Tui Samoa

Personal information
- Full name: Tuisegasega Samoa
- Born: April 29, 1983 (age 41) Brooklyn, New York
- Height: 5 ft 9 in (175 cm)
- Weight: 190 lb (86 kg)

Playing information
- Position: Hooker, Lock, Halfback
Club
| Years | Team | Pld | T | G | FG | P |
|  | Redcliffe Dolphins | 0 | 0 | 0 | 0 | 0 |
Representative
| Years | Team | Pld | T | G | FG | P |
| 2004 | American Samoa | 1 | 1 | 0 | 0 | 4 |
| 2013 | United States | 4 | 2 | 0 | 0 | 8 |
- Source: As of August 29, 2021

= Tui Samoa =

United States international rugby league player

Tui Samoa is an American rugby league player who plays for the Junee Diesels in the Group 9 Rugby League competition. He primarily plays as a hooker, but can play as a lock and halfback.

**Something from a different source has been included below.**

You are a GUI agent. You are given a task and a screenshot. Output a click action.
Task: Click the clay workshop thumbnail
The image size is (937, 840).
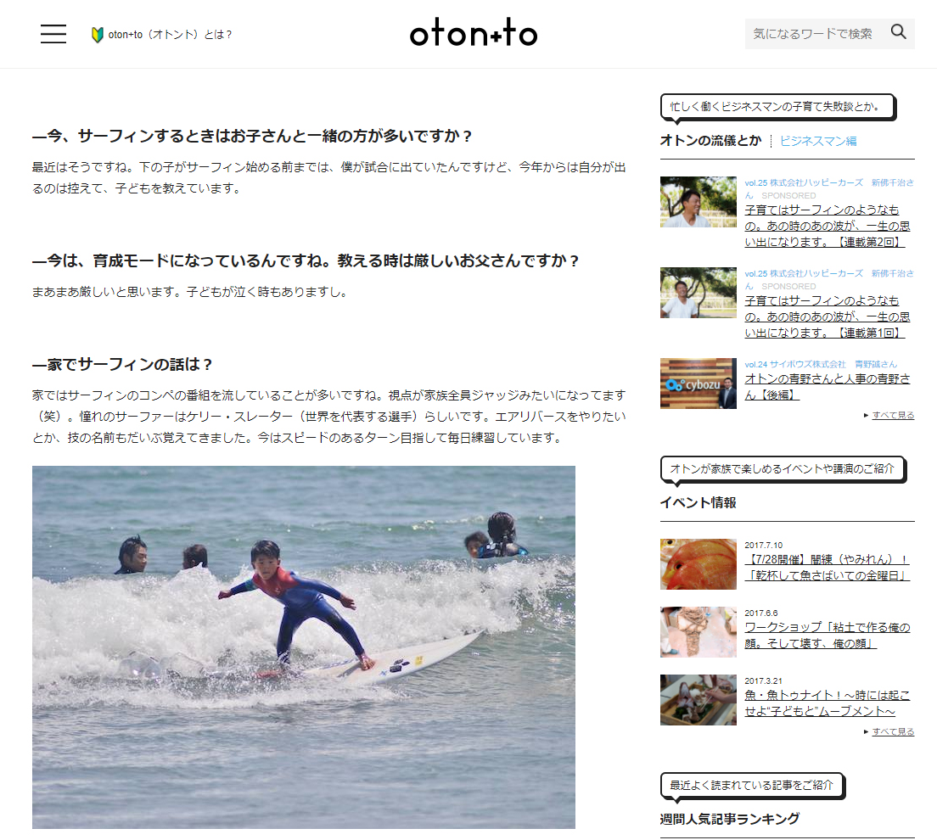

He is a United States International.

==Playing career==
He played for American Samoa in the 2004 Pacific Cup on October 20, 2004 in Auckland.

Samoa has played for the United States in both the 2013 and 2017 Rugby League World Cup.

He has previously played for the Redcliffe Dolphins in the Intrust Super Cup.